Jacamars are members of the family Galbulidae.

They belong to the order Piciformes.

Jacamars live in forests and savannas in the tropics of Mexico, Central America and South America.

They range from about 5 ½ inches to a little over a foot long.

Many species of jacamar have brightly colored, iridescent plumage.

Male rufous-taled jacamar, photo by MeegsCJacamars often have metallic blue or metallic green feathers on their heads and upper parts, red underparts and light patches on their breasts.

Males and females of the same species are similarly colored, although females may have duller coloring on their heads and necks.

Jacamars have long, sharp bills, long, narrow tongues, long tails and short legs.

Almost all jacamars have feet that are zygodactylous. This means that each foot has two toes facing forward and two toes facing backward.

An exception is the three-toed jacamar (Jacamaralcyon tridaetyla), which has two toes facing forward and only one toe facing backward.

Jacamars eat insects, including butterflies, moths, ants and wasps. They hunt by sitting on perches, waiting for prey, and then swooping down to grab it.

The jacamar's long bill enables it to grab the insect and hold it far away from its face so that the insect cannot blind it with fluttering wings or sting it.

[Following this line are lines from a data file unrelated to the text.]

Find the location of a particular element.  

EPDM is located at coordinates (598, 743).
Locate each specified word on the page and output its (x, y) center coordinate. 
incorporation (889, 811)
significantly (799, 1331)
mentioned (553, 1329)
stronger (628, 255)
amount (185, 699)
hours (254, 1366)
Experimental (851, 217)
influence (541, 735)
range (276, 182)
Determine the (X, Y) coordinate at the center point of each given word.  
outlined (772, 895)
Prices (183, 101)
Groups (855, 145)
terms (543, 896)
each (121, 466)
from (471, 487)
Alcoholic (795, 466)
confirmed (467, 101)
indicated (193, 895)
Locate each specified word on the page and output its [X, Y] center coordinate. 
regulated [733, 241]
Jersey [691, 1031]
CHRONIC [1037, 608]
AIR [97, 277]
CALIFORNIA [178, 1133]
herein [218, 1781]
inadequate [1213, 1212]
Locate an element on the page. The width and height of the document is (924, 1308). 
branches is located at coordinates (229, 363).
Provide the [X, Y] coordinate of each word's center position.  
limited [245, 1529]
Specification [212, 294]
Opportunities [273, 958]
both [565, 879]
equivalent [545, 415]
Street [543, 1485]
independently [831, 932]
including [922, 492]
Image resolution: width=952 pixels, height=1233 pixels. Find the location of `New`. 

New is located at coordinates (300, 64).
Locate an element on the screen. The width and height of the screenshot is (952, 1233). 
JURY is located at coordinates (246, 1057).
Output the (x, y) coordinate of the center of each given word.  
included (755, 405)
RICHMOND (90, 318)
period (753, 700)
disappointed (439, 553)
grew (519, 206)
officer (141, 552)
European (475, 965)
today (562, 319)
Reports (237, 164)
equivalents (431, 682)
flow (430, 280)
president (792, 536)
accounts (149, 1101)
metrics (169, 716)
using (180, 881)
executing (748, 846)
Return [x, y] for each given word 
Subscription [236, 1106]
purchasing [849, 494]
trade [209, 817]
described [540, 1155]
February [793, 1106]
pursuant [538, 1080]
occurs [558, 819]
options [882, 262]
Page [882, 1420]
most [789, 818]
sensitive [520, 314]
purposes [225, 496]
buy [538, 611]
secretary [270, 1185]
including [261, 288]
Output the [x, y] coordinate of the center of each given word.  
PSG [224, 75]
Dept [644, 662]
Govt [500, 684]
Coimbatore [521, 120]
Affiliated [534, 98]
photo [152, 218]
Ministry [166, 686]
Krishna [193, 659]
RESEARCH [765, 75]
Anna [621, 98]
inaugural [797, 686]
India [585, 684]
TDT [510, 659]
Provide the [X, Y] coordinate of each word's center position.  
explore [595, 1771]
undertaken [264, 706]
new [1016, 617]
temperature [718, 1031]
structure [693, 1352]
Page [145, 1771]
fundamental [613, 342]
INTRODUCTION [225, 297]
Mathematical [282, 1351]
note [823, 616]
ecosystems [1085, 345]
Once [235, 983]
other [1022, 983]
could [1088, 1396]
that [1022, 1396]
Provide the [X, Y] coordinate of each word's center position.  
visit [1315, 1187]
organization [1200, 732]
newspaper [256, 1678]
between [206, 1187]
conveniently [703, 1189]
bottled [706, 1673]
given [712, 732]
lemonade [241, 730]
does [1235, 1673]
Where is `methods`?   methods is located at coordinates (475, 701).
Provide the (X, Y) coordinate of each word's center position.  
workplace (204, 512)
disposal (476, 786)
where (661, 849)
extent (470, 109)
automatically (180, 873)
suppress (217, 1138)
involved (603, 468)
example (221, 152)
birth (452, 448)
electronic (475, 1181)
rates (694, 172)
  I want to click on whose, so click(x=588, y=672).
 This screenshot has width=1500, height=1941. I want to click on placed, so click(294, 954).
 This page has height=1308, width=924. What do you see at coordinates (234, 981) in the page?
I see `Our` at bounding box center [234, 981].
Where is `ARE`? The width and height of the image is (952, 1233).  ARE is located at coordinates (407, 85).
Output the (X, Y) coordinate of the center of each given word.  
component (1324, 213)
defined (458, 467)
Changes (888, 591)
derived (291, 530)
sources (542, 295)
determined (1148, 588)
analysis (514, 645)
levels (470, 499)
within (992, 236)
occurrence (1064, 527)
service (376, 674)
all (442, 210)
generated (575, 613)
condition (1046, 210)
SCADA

A jacamar will remove an insect's wings and its stinger - if it has one - before eating it.

Some jacamars pluck insects off the ground or out of tree crevices.

A jacamar's diet may also include spiders and small lizards.

Jacamars are monogamous.

They use their bills to drill burrows in riverbanks and in banks of soil. These burrow lead to nesting chambers.

Some jacamars build nests in termite mounds.

In some species, the female builds the nest by herself, while in others, male and female work together.

A clutch contains one to four eggs. Both parents incubate the eggs.

When the chicks hatch, they are covered with white down.